Dunque, i provvedimenti presi da Letta su proposta dello stesso Giovannini, non servono? No. Piuttosto sono alcune gocce nel mare. Hanno avuto senza dubbio una funzione positiva sul piano politico perché hanno messo l'Italia in posizione centrale nel Consiglio Europeo, trasformando l'occupazione giovanile nel primo punto dell'agenda. Il governo non ha risorse, quindi ha fatto bene a concentrarsi su due priorità che incidono potenzialmente sulla recessione: non aumentare le imposte e attaccare la disoccupazione che, arrivata al 12 per cento, rappresenta davvero un'emergenza nazionale. Nell'un caso e nell'altro gli strettissimi margini di manovra sollevano dubbi e interrogativi. Per le tasse, siamo solo a un rinvio. Per l'occupazione a un meccanismo anche un po' laborioso che incide sull'offerta a domanda invariata.

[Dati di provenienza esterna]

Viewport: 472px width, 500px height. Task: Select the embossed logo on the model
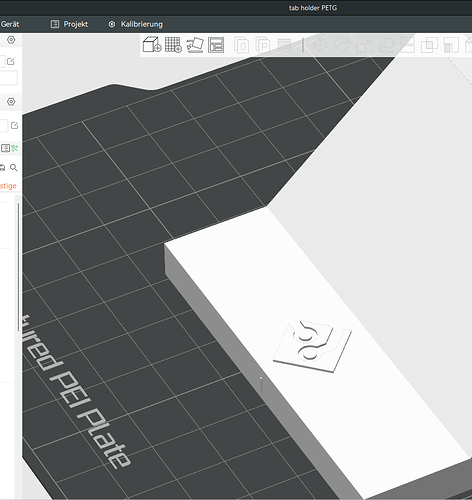tap(312, 346)
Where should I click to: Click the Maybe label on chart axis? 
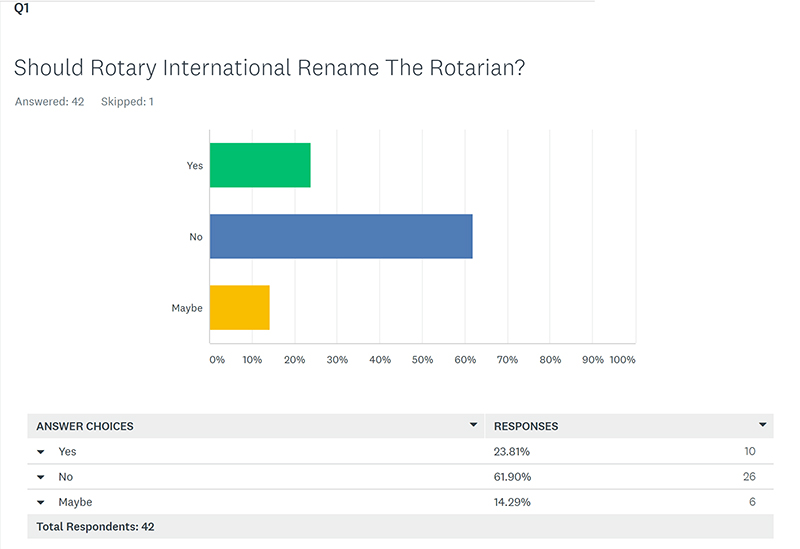pos(187,308)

Le decisioni europee si articolano in quattro punti:
1) dal primo gennaio 2014 ed entro due anni verranno smobilitati gli otto miliardi, con priorità alle aree e ai paesi dove la disoccupazione supera il 25%: la Spagna, il mezzogiorno d'Italia, la Grecia. Non sono erogazioni a pioggia, ma basate su programmi precisi che fanno perno sull'apprendistato e la formazione, entro 4 mesi dalla fine della scuola o dalla perdita del lavoro;
2) un nuovo strumento finanziario insieme alla Bei (Banca europea per gli investimenti) che grazie a un forte effetto leva potrebbe mobilitare fino a cento miliardi di euro e aiutare fino a un milione di imprese;
3) la Bei grazie al recente aumento di capitale da dieci miliardi di euro potrà aumentare i propri finanziamenti a progetti precisi fino a 150 miliardi;
4) infine verrà incentivata la mobilità infra-europea grazie al sostegno dell'Erasmus e a progetti di formazione professionale.

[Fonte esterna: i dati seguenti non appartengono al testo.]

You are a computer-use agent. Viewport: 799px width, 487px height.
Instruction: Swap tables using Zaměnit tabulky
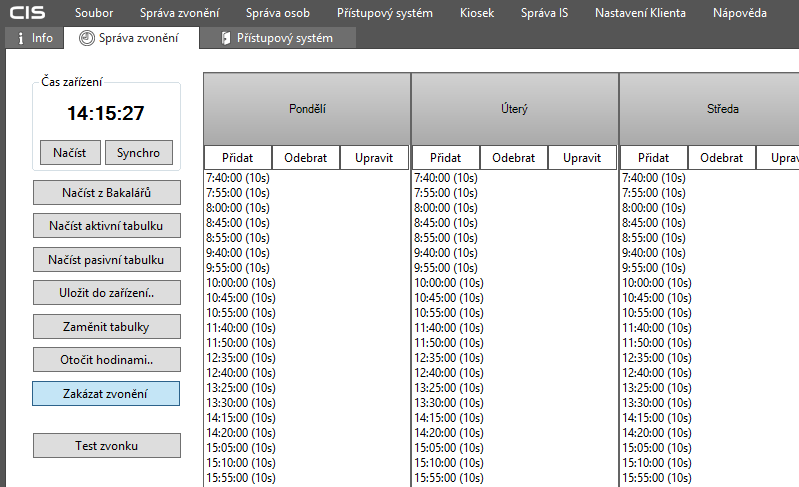(x=106, y=326)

Ciò potrebbe fare da moltiplicatore al miliardo e mezzo dedicato in Italia all'occupazione giovanile. Il perno è l'incentivo fiscale (650 euro per giovani sotto i 29 anni) a chi assume a tempo indeterminato e a certe condizioni. Proprio queste ultime sono state giudicate complesse e farraginose dagli industriali: i candidati debbono essere disoccupati da più di sei mesi, debbono avere una o più persone a carico e un titolo di studio non superiore alla scuola dell'obbligo. L'intento è intervenire sulla fasce più disagiate. L'incentivo dura 18 mesi per le nuove assunzioni, 12 se si tratta di trasformare il precariato in occupazione stabile.

Insomma, si vuole gettare un ponte che consenta di superare la bassa congiuntura: il governo spinge con soldi pubblici finché non riparte la domanda, poi le imprese dovranno fare da sole. Economisti delle più diverse scuole e dottrine sono perplessi. E tutti convergono su due domande chiave: se non produce perché un'azienda dovrebbe assumere? E se produce, vende e guadagna, perché i contribuenti dovrebbero aiutare gli imprenditori?

Non solo. Nonostante venga riconosciuto che Elsa Fornero ha sbagliato nel buttare il bambino (i contratti temporanei) con l'acqua sporca (il ghetto del precariato), si ricade nel mito del posto fisso. Invece, tutti i paesi in cui la disoccupazione giovanile è bassa se non minima (come in Scandinavia e in Germania) tutti i nuovi posti di lavoro per i giovani sono a fronte di contratti flessibili o part time. Ma ciò è vero anche per due terzi dei nuovi occupati in Francia, il paese delle 35 ore e del sindacalismo radicale.

L'Italia stessa ha attraversato la più grande rivoluzione occupazionale (definizione di un economista non di destra né liberista come Innocenzo Cipolletta) con la creazione di tre milioni di posti di lavoro dal 1998 al 2008 grazie ai co.co.co. È vero che stavano diventando un parcheggio permanente, fonte di sfruttamento ed emarginazione. Quindi bisognava intervenire per evitare gli abusi. Tuttavia, irrigidire il mercato, per di più in piena recessione, ha provocato l'immediato colpo di coda del quale hanno fatto le spese i giovani, prima precari e mal pagati, adesso disoccupati.

In conclusione, molti studiosi del mercato del lavoro invitano il governo a non mettere in moto una controriforma e a non chiudere il dossier con interventi che, se pure hanno il pregio di gettare sassi nello stagno, non sono in alcun modo una soluzione.